Flooding, Adam Smith and the EU

Well I am back and apparently where I have had heatwave and sun the Northern part of Europe has been quite wet. OK, quite is an understatement, floods galore I see. I also notice though that the building work is continuing on the flood plains of the Thames Gateway.

Whilst I'm on the subject of the weather though, I witnesses the most remarkable and brilliant display of supply and demand in practice whilst abroad. Imagine if you will, you run a shop on a tourist island that gets average temperatures of 35 and up during the summer.

What is the one product that you're going to be guaranteed to be able sell? Yep. sun tan lotion. And what is the one product that you know that you can crazily mark-up with your fellow businessmen because you know they all the pale skinned Brits have to buy it? Yep, same thing again.

Price for a small bottle of sun lotion, say SPF 15? A tenner or thereabouts. It gets more expensive the higher the SPF protection. Of course I moaned, but I also shrugged and said "well I'd do it if it was my shop".

Oh yes, another quick observation, why is it, in other EU countries they just ignore all the EU rules we slavishly follow and no one seems to care? Honestly, seat belts? Who wears those? Crash helmet? What's that then?

Seriously, one day we'll learn that the way to make the EU "work" is to just ignore everything we don't like just like all the others do. I swear that is the only reason we have so many issues, and our anal attitude toward following rules. OK, normal politics back soon.

7 comments:

Ed said...
23 Jul 2007 12:59:00  

I would rather it was the other way around though - sensible laws that are sensible to follow instead of this mass of legislation and intrusion into every area of our life but which is safely ignored because of its ass like nature.

Because at some point people will stop remembering which laws to obey and which to ignore and the house house will fall in.

Chris Paul said...
23 Jul 2007 13:05:00  

But seat belts and crash helmets are good things.

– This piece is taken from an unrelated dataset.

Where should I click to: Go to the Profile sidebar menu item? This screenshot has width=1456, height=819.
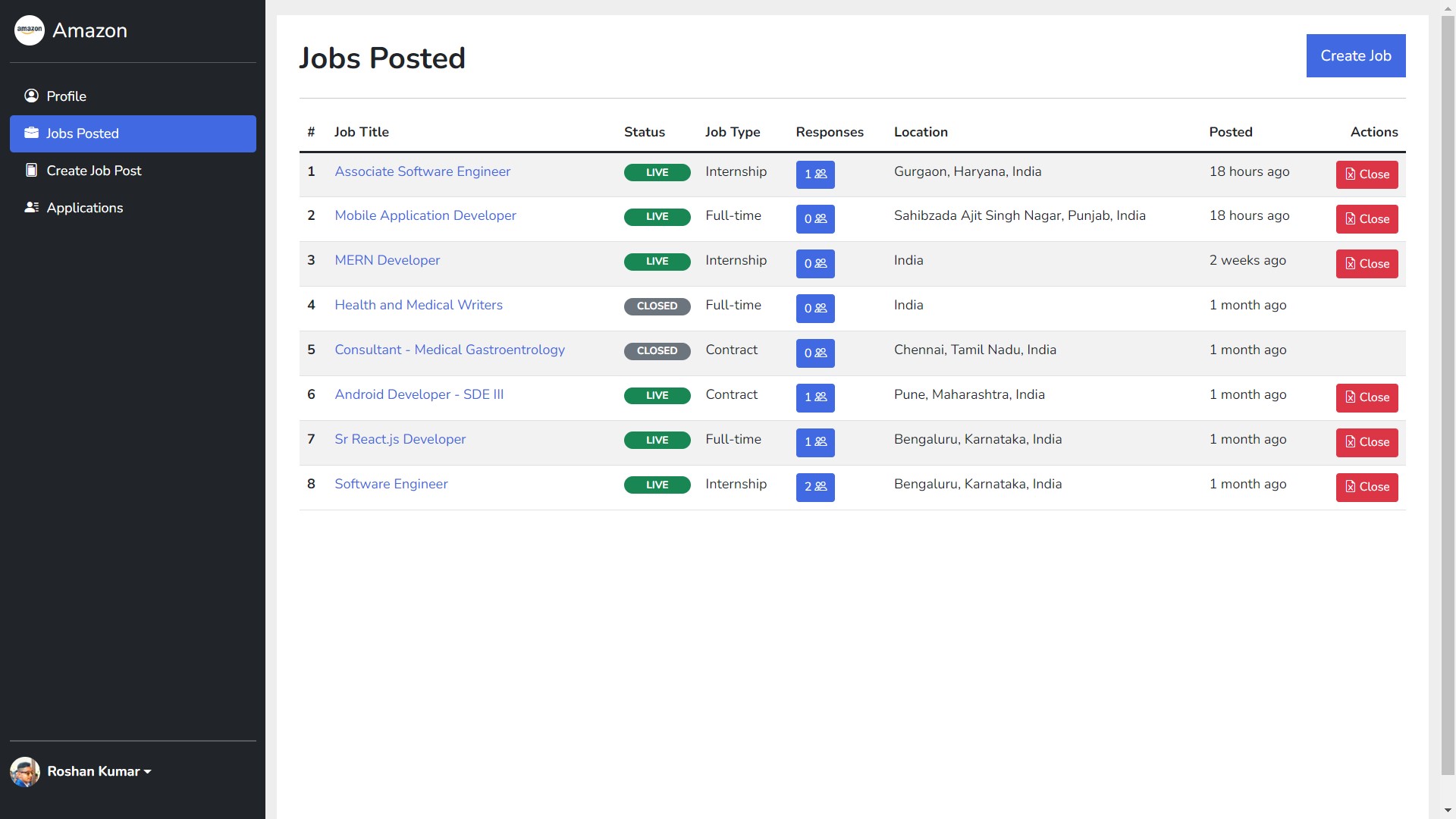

They generally reduce harm to self. They reduce burden of self crashing on other selfs. They are unselfish rules to abide by. Aren't they?

Has the sun got to your noddle mate? Was the price of protection too great under classical S&D?

dizzy said...
23 Jul 2007 13:14:00  

As usual Chris you completely failed to understand the point and instead went on on some wild extrapolated misrepresentation of what I said. I was not saying seat belts or crash helmets were bad or good.

I was simply making a general point about how in other parts of the EU no one follows half the rules we seem to and no one enforces them either. Our smokefree stuff for example will never happen in somewhere like Greece. They'd just shrug and all carry on smoking.

JuliaM said...
23 Jul 2007 15:45:00  

"But seat belts and crash helmets are good things."

Transplant teams don't think so. They've rather reduced the supply of organs.....

kinglear said...
23 Jul 2007 16:51:00  

I was once shown round an exceptionally large Italian processing plant for grapes and wine, which had been told by Brussels to reduce their production by 30% ( wine lake don't you know).
So I asked them how they were coping with the reduction in volumes.
" No e problemo - we cheat"

Anonymous said...
23 Jul 2007 16:59:00  

So, all over tan or do you still have white bits ?

dizzy said...
23 Jul 2007 17:00:00  

I don;t tan. I just go red then peel.